#### Do this:
Echo every one of the following items back word for word, keeping each line unchanged.

#### Materials provided:
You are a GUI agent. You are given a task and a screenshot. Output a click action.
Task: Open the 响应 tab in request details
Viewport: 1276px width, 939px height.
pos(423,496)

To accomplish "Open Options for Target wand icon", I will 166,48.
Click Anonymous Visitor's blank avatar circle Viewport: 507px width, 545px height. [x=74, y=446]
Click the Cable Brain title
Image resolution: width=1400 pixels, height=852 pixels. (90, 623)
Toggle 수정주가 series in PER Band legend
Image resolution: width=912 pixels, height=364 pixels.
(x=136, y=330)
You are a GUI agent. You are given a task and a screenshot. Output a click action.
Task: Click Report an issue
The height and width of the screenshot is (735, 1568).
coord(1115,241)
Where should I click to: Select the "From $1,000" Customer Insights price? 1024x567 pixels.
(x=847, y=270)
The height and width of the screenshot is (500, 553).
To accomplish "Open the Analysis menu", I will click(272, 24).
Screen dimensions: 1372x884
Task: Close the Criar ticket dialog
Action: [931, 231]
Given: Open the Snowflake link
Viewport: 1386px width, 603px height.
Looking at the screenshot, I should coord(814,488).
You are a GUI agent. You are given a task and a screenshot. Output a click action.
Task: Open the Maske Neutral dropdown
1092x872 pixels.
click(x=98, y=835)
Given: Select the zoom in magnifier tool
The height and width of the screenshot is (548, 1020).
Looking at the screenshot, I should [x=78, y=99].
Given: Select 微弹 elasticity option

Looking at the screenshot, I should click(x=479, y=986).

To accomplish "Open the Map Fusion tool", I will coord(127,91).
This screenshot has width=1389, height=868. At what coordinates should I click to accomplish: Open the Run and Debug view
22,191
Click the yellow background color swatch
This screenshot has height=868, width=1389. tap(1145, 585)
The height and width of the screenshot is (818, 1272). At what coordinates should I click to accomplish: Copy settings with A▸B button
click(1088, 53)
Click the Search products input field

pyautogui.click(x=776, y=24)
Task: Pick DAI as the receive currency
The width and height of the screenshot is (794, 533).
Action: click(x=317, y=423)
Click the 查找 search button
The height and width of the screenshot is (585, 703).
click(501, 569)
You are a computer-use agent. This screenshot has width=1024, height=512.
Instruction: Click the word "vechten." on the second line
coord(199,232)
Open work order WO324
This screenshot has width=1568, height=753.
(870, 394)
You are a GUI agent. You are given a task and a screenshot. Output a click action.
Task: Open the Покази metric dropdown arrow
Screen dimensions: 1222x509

#### Answer for the task:
You are a GUI agent. You are given a task and a screenshot. Output a click action.
Task: Open the 响应 tab in request details
Viewport: 1276px width, 939px height.
pos(423,496)

To accomplish "Open Options for Target wand icon", I will 166,48.
Click Anonymous Visitor's blank avatar circle Viewport: 507px width, 545px height. [x=74, y=446]
Click the Cable Brain title
Image resolution: width=1400 pixels, height=852 pixels. (90, 623)
Toggle 수정주가 series in PER Band legend
Image resolution: width=912 pixels, height=364 pixels.
(x=136, y=330)
You are a GUI agent. You are given a task and a screenshot. Output a click action.
Task: Click Report an issue
The height and width of the screenshot is (735, 1568).
coord(1115,241)
Where should I click to: Select the "From $1,000" Customer Insights price? 1024x567 pixels.
(x=847, y=270)
The height and width of the screenshot is (500, 553).
To accomplish "Open the Analysis menu", I will click(272, 24).
Screen dimensions: 1372x884
Task: Close the Criar ticket dialog
Action: [931, 231]
Given: Open the Snowflake link
Viewport: 1386px width, 603px height.
Looking at the screenshot, I should coord(814,488).
You are a GUI agent. You are given a task and a screenshot. Output a click action.
Task: Open the Maske Neutral dropdown
1092x872 pixels.
click(x=98, y=835)
Given: Select the zoom in magnifier tool
The height and width of the screenshot is (548, 1020).
Looking at the screenshot, I should [x=78, y=99].
Given: Select 微弹 elasticity option

Looking at the screenshot, I should click(x=479, y=986).

To accomplish "Open the Map Fusion tool", I will coord(127,91).
This screenshot has width=1389, height=868. At what coordinates should I click to accomplish: Open the Run and Debug view
22,191
Click the yellow background color swatch
This screenshot has height=868, width=1389. tap(1145, 585)
The height and width of the screenshot is (818, 1272). At what coordinates should I click to accomplish: Copy settings with A▸B button
click(1088, 53)
Click the Search products input field

pyautogui.click(x=776, y=24)
Task: Pick DAI as the receive currency
The width and height of the screenshot is (794, 533).
Action: click(x=317, y=423)
Click the 查找 search button
The height and width of the screenshot is (585, 703).
click(501, 569)
You are a computer-use agent. This screenshot has width=1024, height=512.
Instruction: Click the word "vechten." on the second line
coord(199,232)
Open work order WO324
This screenshot has width=1568, height=753.
(870, 394)
You are a GUI agent. You are given a task and a screenshot. Output a click action.
Task: Open the Покази metric dropdown arrow
Screen dimensions: 1222x509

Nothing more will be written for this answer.